NM: I started in 2012, and I left in 2018, six years.
pO: Since I’ve been here…since 1976, I’ve always found that the UCC people were the most…easy going, liberal…maybe liberal is the wrong word, but they weren’t judgmental. Does that go back in time?
NM: Oh yeah. …I’ve just found another quote…one of the theologians that was at Eden Seminary, he described this Union Church that became UCC as, “representing a world view that was a third way between the orthodox, mostly conservative Lutherans, and the Rationalists. Evangelicals took faith seriously and passionately but with a largeness of spirit which kept doctrine in perspective.”
pO: Alright, that’s going to be useful in my writing.
pO: Well, you’ve given me enough to make a story but…is there anything else you want to say about Augusta, and you can mention names if you feel comfortable…
NM: Yeah, I just love the people. I felt that they were so open and embracing…of me and Paul. …I became very close to Janet Fuhr because her husband, Don Fuhr, was on the Search Committee that hired me. And he and Janet were very helpful…they helped us move from our house in St. Louis to the parsonage.
And Don was amazing. He used to do all these mission trips…to New Orleans after Hurricane Katrina. He’d gone to Joplin after that tornado. He was just a great man, who collapsed in his garden, doing what he loved. He had had an aneurism. I was at the hospital, and did the funeral, and I got really close to the entire family. Janet is just amazing…she still plays the organ almost every Sunday (at Ebenezer).

Don Fuhr was also once the chairman of the town board.
NM: At Ebenezer, everybody pitches in…Jan Mallinckrodt was the liturgist nearly every Sunday. Others would also serve as liturgist as needed. So many people worked to put on the dinners; it’s just really a community experience. Rob Siem was the chairman of the Board when I was there and was always working on fixing things around the church and parsonage. Others would come to help on “work days” helping rake leaves, etc. People often participated in community events with other churches in the area.
NM: I loved…Paul worked as a barista at Kate’s Coffee with Randal and Marj Oaks, and we were just kitty corner from Kate’s Coffee…I was a regular over there.
pO: …backing up to Don Fuhr, didn’t he also take it upon himself to keep the steeple clock running?
NM: Yes, yes! I have to tell you when I was back in Augusta this week, I just really felt like I’d come home. When I heard that church bell ring on time, I just about cried. It was so much a part of Augusta. And Paul (Mack) took over that job…so he was always futzing with it; always so upset if it didn’t ring exactly on time. I know Randal (Oaks) has taken it over now, and he apparently has done a really good job. It was really on time the whole time I was there (in 2025).
NM: One of my other good memories of Ebenezer is watching you paint that tower. I’m afraid of heights, and I remember standing there…and you had those umpteen-zillion ladders to get up to the clock part of it. I was thinking, oh my God…I can’t believe he’s doing that.
pO: I’m lucky I’m still alive after all the chances I took as a painter!
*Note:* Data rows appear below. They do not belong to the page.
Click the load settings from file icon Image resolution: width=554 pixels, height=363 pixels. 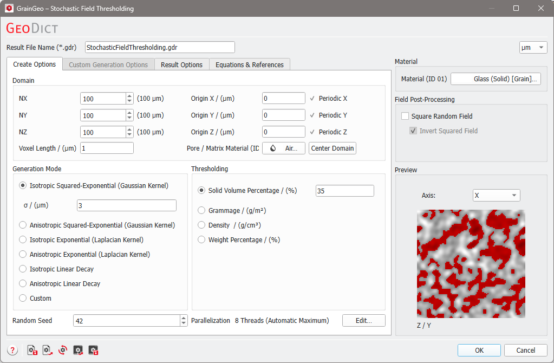pos(47,351)

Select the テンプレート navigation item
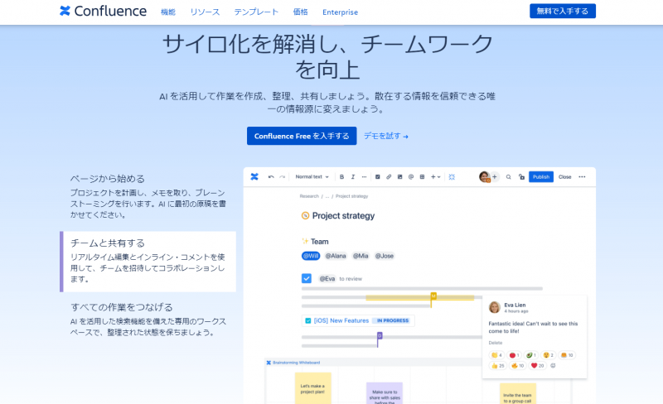click(x=255, y=12)
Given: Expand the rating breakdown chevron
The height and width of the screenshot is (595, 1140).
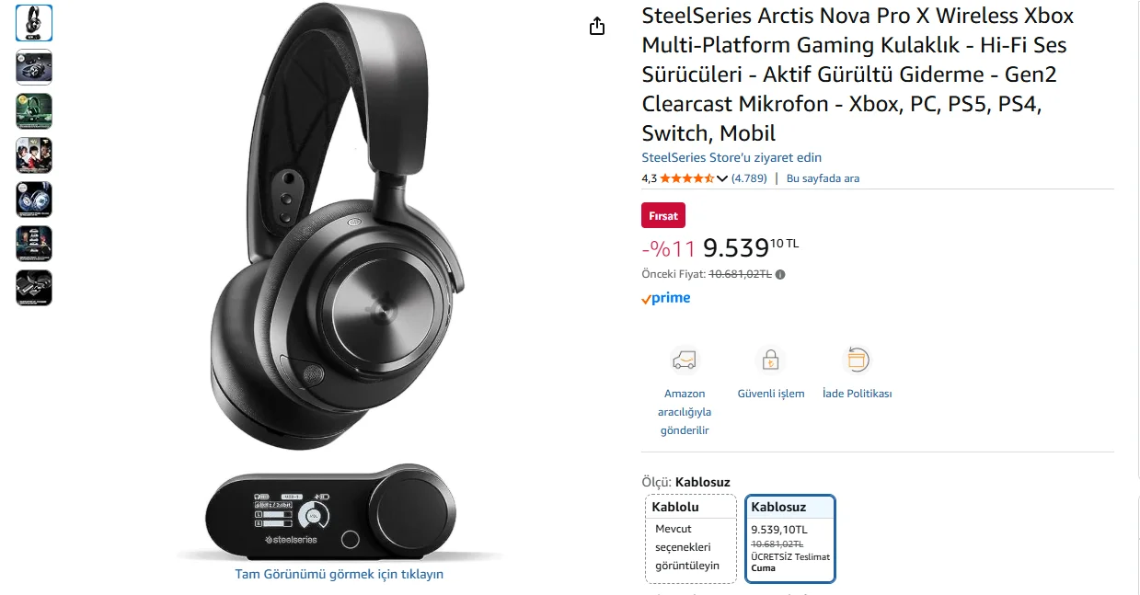Looking at the screenshot, I should pyautogui.click(x=722, y=178).
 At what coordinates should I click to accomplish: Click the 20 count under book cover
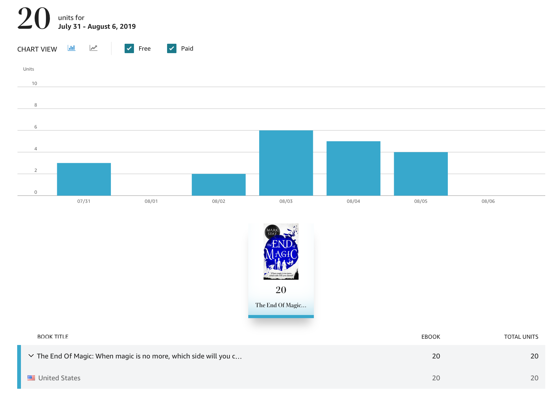click(281, 290)
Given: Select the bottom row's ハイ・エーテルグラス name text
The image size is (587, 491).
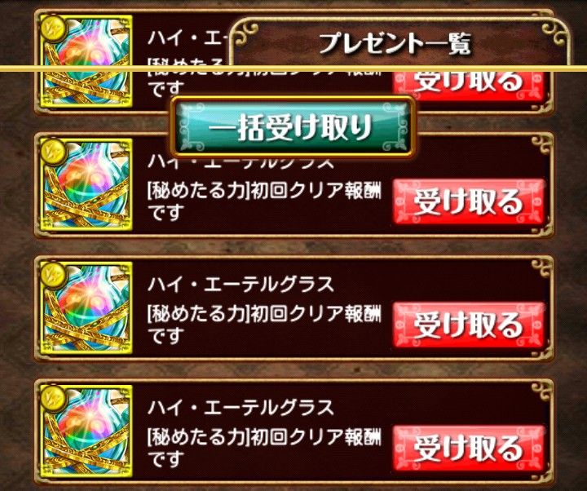Looking at the screenshot, I should coord(241,408).
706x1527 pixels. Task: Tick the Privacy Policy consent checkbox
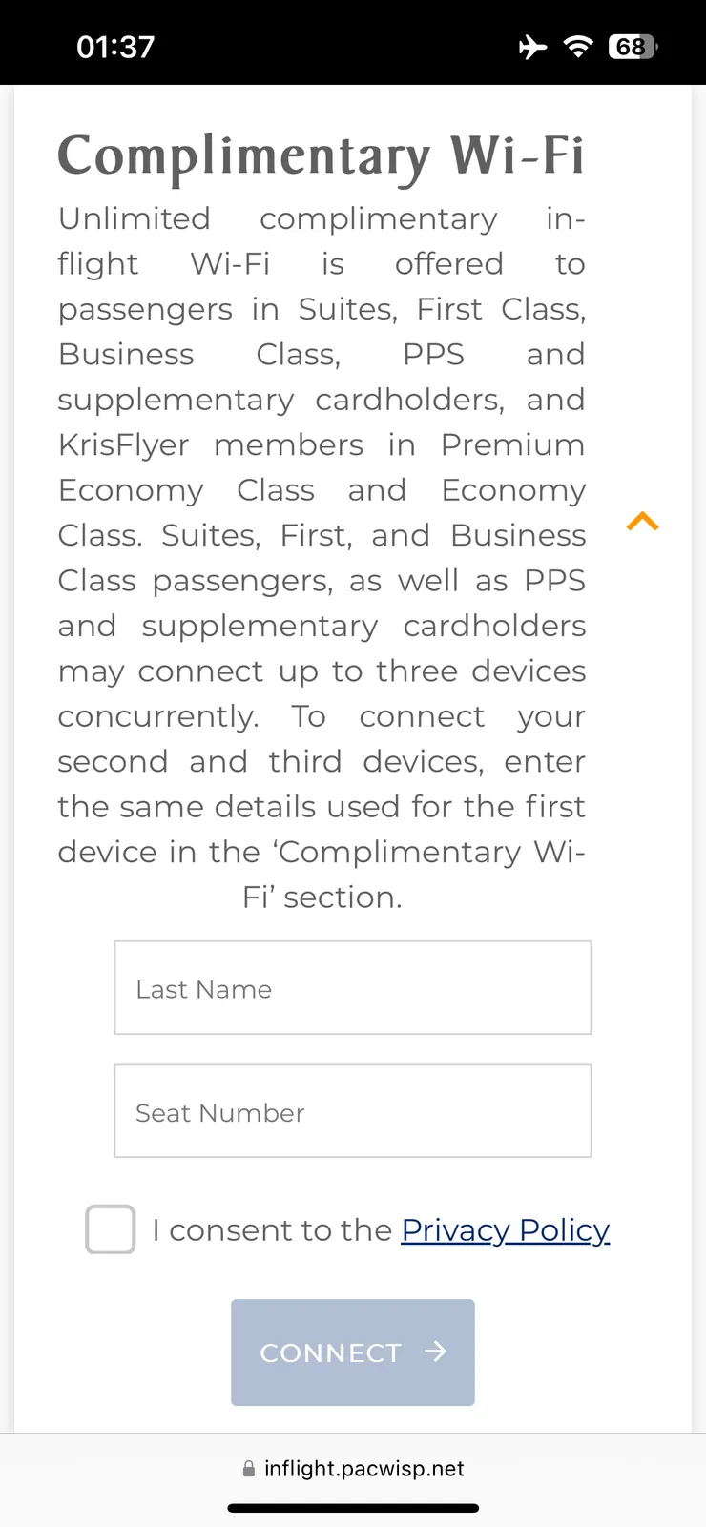[111, 1229]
Ye olde towne painter preps the south face of the Ebenezer clock. (Photo by Nancy Mack.)
And here to tell you all about the town painter is Augusta Bottoms Consort: https://www.youtube.com/watch?v=8DyXpzox0qc
Gentle friends, I’m wrapping it up, but I want to leave you with a photo I first saw among some prints that Janet Fuhr shared with me. I came across the photo again in Anita’s Historic Augusta – Its Buildings and People – 1820-1900.

A photo of Ebenezer when there were stairs up to the pulpit. Mallinckrodt states: “Interior photo courtesy of Rudy Hollenberg.”
Do good deeds, do good work, and stay curious.